# DATASET:
++++
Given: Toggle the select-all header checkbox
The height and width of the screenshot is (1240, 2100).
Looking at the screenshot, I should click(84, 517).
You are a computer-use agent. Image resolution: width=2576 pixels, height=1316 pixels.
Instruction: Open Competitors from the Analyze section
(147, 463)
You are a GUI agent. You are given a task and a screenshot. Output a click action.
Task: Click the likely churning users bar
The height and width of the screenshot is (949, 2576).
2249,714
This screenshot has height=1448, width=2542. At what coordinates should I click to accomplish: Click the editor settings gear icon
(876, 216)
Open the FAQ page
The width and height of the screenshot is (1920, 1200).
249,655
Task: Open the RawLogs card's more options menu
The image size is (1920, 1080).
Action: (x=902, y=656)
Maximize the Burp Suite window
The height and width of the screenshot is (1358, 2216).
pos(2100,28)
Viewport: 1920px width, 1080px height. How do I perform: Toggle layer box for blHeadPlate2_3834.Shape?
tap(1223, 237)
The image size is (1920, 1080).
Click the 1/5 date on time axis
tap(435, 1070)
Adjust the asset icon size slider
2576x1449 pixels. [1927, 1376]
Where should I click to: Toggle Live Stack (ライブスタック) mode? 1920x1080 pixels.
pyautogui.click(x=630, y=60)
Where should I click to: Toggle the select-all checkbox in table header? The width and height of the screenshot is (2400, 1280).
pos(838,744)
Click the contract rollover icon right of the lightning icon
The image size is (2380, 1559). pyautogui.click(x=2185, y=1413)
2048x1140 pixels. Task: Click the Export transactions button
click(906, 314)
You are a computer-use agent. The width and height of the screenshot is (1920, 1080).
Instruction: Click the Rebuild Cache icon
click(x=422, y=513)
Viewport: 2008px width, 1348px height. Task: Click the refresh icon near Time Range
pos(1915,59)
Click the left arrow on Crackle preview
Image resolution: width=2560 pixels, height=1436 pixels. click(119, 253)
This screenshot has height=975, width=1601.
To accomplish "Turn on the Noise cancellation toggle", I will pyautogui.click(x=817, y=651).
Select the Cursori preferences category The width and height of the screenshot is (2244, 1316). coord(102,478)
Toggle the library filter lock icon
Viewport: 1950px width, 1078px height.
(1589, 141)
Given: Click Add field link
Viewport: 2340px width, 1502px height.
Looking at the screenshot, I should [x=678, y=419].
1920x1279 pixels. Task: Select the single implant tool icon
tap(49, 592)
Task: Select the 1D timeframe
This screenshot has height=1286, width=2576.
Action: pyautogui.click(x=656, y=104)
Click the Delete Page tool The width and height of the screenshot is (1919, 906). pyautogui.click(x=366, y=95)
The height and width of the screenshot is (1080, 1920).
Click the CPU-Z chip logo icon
++++
# PROBLEM TO WORK ON:
Your task is to copy each line of the listing that holds the word "computer".

# RESPONSE FOR THIS EXERCISE:
You are a computer-use agent. Image resolution: width=2576 pixels, height=1316 pixels.
You are a computer-use agent. The width and height of the screenshot is (1920, 1080).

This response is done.